Sociology is too uncontrolled to be meaningful science but controlled scenarios don't lead to realistic behavior.
The Virtual Environment Navigation lab at Brown University thinks they can bridge the gap between them.
They have developed a wireless virtual reality system to study a phenomenon that scientists don't yet understand: how pedestrians interact with each other and how those individual behaviors, in turn, generate patterns of crowd movement. It's an everyday experience for all kinds of animals everything from people to ants.
"When you walk across campus during class change you are, consciously or not, coordinating your movements with the people around you," said Professor William Warren. "In some situations coherent 'swarms' form, somewhat like a flock of birds or a school of fish. We want to understand that process. There are applications to urban planning, architectural design, and evacuation planning. Crowds seem to behave in predictable ways, but the environment is not always built to accommodate people's behavior."
Of swarms real and virtual
One needs a crowd to study crowds, so Warren and his students recruited volunteers for one called the Sayles Swarm and recorded them using motion capture technology. But the cheapest and easiest way to assemble a crowd is in a virtual world, where any configuration is possible.
In the VENLab, Warren's team including graduate students Kevin Rio and Greg Dachner can immerse up to four real people in a carefully controlled, realistic virtual crowd.
"We're trying to use VR to figure out the rules that govern pedestrian behavior," Warren said. "In experiments, we can manipulate a virtual crowd to see how real subjects respond to the behavior of their virtual neighbors. This allows us to model the visual coupling between an individual and their neighbors. We then use that model to predict what will happen when a group of people walk together in a real crowd."
Walking wireless
To make this possible his team rigged up the 168-square meter VENLab to make their off-the-shelf Oculus Rift VR headsets wireless. The room also has video cameras and a grid of beacons on the ceiling that emit ultrasound pulses denoting their location.
The headset "listens" for those beacons with microphones and combines them with signals from accelerometers, much like the ones in a smartphone, to determine where the subject is and what they are looking at in the virtual world.

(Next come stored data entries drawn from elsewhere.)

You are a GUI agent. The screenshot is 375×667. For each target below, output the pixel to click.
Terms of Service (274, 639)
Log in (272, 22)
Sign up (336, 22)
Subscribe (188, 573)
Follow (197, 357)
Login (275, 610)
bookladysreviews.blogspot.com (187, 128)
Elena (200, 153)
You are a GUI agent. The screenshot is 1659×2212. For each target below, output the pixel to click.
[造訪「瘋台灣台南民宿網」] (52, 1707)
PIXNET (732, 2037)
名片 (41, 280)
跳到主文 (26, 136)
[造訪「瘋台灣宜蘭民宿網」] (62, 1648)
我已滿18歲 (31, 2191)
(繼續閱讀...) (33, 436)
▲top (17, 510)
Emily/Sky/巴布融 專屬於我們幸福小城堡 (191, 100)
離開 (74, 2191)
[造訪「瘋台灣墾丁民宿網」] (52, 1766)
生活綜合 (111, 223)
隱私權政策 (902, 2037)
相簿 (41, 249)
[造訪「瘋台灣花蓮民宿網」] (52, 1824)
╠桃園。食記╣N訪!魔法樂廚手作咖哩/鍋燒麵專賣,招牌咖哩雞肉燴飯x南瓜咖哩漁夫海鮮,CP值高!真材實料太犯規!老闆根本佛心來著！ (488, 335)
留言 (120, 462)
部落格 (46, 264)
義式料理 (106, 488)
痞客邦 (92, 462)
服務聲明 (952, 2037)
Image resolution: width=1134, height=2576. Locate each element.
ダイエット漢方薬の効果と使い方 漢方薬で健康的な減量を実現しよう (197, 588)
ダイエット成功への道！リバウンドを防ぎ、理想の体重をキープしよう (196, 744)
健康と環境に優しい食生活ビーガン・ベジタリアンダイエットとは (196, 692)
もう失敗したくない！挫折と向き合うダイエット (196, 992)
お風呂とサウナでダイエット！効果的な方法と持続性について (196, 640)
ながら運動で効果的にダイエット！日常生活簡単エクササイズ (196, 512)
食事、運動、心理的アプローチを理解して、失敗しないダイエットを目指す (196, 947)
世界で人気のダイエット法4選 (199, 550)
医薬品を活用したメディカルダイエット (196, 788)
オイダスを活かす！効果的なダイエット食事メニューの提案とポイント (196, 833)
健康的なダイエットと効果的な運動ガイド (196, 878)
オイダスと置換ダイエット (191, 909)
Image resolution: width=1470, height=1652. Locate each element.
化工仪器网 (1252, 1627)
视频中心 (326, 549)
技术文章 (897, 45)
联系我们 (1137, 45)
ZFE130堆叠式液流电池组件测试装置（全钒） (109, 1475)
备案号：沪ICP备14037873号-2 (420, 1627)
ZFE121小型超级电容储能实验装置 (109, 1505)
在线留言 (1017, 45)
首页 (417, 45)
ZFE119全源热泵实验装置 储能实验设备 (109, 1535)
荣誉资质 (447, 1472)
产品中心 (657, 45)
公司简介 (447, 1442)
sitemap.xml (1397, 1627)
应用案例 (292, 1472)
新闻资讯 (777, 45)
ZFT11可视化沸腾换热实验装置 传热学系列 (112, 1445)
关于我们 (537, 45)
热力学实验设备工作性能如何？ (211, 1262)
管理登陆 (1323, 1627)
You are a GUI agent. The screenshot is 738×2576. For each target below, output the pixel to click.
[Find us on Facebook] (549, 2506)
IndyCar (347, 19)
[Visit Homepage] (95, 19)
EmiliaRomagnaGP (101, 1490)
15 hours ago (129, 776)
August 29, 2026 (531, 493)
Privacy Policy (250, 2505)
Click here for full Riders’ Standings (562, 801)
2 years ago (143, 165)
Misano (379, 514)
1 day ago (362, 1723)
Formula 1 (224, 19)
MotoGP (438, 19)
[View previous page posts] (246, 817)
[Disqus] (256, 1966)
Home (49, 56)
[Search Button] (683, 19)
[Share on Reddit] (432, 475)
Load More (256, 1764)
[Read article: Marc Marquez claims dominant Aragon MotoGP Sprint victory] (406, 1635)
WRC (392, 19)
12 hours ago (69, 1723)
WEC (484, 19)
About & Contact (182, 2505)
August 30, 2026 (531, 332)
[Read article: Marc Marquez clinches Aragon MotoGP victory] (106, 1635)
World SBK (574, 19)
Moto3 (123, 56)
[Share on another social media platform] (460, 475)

Brown has filed for patents on the wireless system.
Going wireless has vastly improved the research, because it allows subjects to move unencumbered.
"That's the breakthrough: the freedom of movement," Warren said. "Before we had a bunch of heavy cables running to the head-mounted display. At one point the subject had to wear a big control box in a backpack. But now we've managed to make it quite light and mobile so people can move about freely."
In the future they hope to integrate many people into the same virtual environment, even if they aren't in the same real room. That will require making headsets that can track their location without any surrounding hardware. They are working with engineering Associate Professor Gabriel Taubin to do that.
All along the group has been generating insights. In Vancouver, Warren discussed several "swarm scenarios" his group has studied both in crowds of real people and in virtual reality. In "Grand Central" individuals crisscross the room, as if heading across a train station concourse. In "counterflow" two groups pass through each other.
"We're finding that when people walk together they tend to match the speed and direction of their neighbors. That intrinsically leads to the emergence of collective motion," Warren said. "What we're showing with the virtual crowd is that as you add more neighbors, their influence simply sums up. Now we are mapping out what we call the 'coupling field' that connects you to neighbors at different distances and different positions. This enables us to simulate the collective behavior of a large crowd."
In this high-tech way, Warren and his team are revealing the science of the swarm.